CEPTETEB Mobil ve İnternet Şubesi ile müşterilerinin günlük bankacılık ihtiyaçlarını 7/24 kesintisiz olarak karşılayan TEB, dijital kanallardan yapılabilen ödeme işlemlerine yenilerini ekleyerek kullanıcılarının hayatını kolaylaştırmayı sürdürdü.

Müşterilerine daha fazla finansal esneklik sunmak amacıyla, Açık Bankacılık uygulamasını CEPTETEB Mobil, CEPTETEB İnternet Şubesi, CEPTETEB İŞTE Mobil ve Kurumsal İnternet Şubesi’ne dahil ederek, müşterilerinin diğer banka hesaplarını eklemesi durumunda diğer bankalarda bulunan hesaplarına ait bilgileri görüntüleme ve para transferi işlemlerini yapabilmelerini sağladı.

TEB, Açık Bankacılık çatısı altında API’lerle kurulan üçüncü taraf iş birlikleri ve Servis Modeli Bankacılığı kapsamında çeşitli bankacılık ürün ve hizmet API’leri hazırlamaya başladı. Finansal ekosistemin önemli oyuncularıyla yeni iş modellerini belirlemek üzere çalışan TEB, yapacağı iş birlikleriyle son kullanıcılara finansal ihtiyaçlara bulundukları ortamdan doğrudan ulaşmalarını sağlayan katma değerli hizmetler sunmayı hedefliyor.

TEB, bankacılık faaliyetlerinin çevresel etkilerini en aza indirgeyebilmek için etkin ve sistematik çevre yönetim yaklaşımı geliştiriyor. Bu doğrultuda TEB, yılın üçüncü çeyreğinde de mobilite, döngüsel ekonomi, çevre ve kişisel gelişim olmak üzere dört başlık altında çeşitli kampanyalar hayata geçirdi.

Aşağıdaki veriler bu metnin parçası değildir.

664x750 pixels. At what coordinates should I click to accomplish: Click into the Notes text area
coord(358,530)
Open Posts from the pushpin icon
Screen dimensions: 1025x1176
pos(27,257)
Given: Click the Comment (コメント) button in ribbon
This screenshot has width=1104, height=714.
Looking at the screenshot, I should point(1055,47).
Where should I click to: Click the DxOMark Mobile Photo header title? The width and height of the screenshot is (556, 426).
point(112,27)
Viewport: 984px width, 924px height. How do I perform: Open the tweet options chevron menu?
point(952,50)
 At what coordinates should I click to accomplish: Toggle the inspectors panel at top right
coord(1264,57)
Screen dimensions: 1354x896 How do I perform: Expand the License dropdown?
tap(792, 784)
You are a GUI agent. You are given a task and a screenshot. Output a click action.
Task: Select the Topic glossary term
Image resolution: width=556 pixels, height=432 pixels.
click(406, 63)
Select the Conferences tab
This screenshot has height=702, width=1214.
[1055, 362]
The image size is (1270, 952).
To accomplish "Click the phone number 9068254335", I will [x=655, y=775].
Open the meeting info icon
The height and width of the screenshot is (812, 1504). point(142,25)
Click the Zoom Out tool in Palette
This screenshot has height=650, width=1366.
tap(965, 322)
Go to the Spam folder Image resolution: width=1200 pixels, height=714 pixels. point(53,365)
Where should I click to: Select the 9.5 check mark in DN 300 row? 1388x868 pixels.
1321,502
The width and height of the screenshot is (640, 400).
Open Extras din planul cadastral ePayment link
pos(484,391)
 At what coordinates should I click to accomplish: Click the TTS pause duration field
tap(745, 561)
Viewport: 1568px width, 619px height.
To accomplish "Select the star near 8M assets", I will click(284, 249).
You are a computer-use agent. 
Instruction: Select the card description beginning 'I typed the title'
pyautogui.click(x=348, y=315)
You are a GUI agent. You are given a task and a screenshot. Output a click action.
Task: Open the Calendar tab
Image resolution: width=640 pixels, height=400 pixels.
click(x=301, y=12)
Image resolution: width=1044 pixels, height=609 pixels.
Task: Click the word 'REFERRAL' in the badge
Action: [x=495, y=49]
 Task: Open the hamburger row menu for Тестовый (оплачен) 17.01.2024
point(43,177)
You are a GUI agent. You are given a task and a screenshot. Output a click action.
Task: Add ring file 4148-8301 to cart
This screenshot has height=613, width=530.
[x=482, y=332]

2012’den bu yana TEB Aile Akademisi ile bireylere finansal okuryazarlık eğitimi verilmesini sağlayan TEB, 2023’te 10 farklı sektörden 30’a yakın kurumun 15 bini aşkın çalışanına eğitim vererek etki alanını daha da genişletti. Milli Eğitim Bakanlığı (MEB) ile iş birliği kapsamında, 20 bini aşkın öğretmen, Öğretmen Yetiştirme ve Geliştirme Platformu (ÖBA) üzerinden dijital finansal okuryazarlık eğitimlerini tamamladı.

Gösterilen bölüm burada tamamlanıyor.